Construction here is solid as well with both the transmitter and receive being made of metal. You can rest assured that you won’t have to deal with any RF interference.
The transmitter is pretty simple. It features a sync button for easy setup with your receivers. It has both XLR and a 1/4th inch cable input along with 1 antenna. The antenna is also detachable meaning you can set up a remote antenna for better range and a clearer signal if needed.
Conclusion - Which In-Ear Monitor Is Best For Me?
Whether you are a gigging musician or just somebody who appreciates great sounding audio with hearing protection capabilities, there are IEM solutions for everybody.
If you already have access to an in-ear monitor system and just need some great sounding headphones to go along with them, sticking to the ones in this list is a good idea since they are highly regarded and made specifically for musicians. Regular headphones aren't going to give you the same clarity and noise isolation you need on stage.
If you just want to upgrade your headphones for listening to music these can also be a great idea, but keep in mind that because of the advanced drivers they are what they eat.

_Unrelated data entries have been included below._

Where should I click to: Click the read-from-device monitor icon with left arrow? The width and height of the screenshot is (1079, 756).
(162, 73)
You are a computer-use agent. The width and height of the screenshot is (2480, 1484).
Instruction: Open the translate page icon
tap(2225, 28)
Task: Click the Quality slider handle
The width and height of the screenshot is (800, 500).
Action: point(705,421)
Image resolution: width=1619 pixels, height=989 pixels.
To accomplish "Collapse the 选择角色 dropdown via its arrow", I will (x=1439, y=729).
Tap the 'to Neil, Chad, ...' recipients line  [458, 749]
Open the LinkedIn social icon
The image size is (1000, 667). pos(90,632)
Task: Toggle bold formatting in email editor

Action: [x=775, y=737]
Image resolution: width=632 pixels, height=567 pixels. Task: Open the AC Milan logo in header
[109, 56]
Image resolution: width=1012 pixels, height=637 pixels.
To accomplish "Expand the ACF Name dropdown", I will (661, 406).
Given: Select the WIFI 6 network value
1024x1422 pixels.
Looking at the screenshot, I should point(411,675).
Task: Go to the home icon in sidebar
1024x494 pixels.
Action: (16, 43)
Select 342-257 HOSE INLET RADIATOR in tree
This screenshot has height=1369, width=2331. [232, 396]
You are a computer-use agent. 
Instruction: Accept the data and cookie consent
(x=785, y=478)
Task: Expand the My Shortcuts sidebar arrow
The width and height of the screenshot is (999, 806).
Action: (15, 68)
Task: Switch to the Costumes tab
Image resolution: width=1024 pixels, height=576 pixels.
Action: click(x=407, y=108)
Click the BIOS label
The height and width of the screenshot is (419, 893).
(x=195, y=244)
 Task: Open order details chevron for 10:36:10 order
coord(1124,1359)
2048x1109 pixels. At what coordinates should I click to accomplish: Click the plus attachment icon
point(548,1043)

If you listen to music streaming from something like Pandora you’ll probably hear all of the digital artifacts that come along with it, but if you listen to high quality FLAC tracks on your computer your ears will be in heaven.
For those gigging artists out there, I’d highly recommend picking up a full system both for practice and on the stage - even if it’s just for backup. Having a set in your gig bag will be a lifesaver if the house system goes down for whatever reason.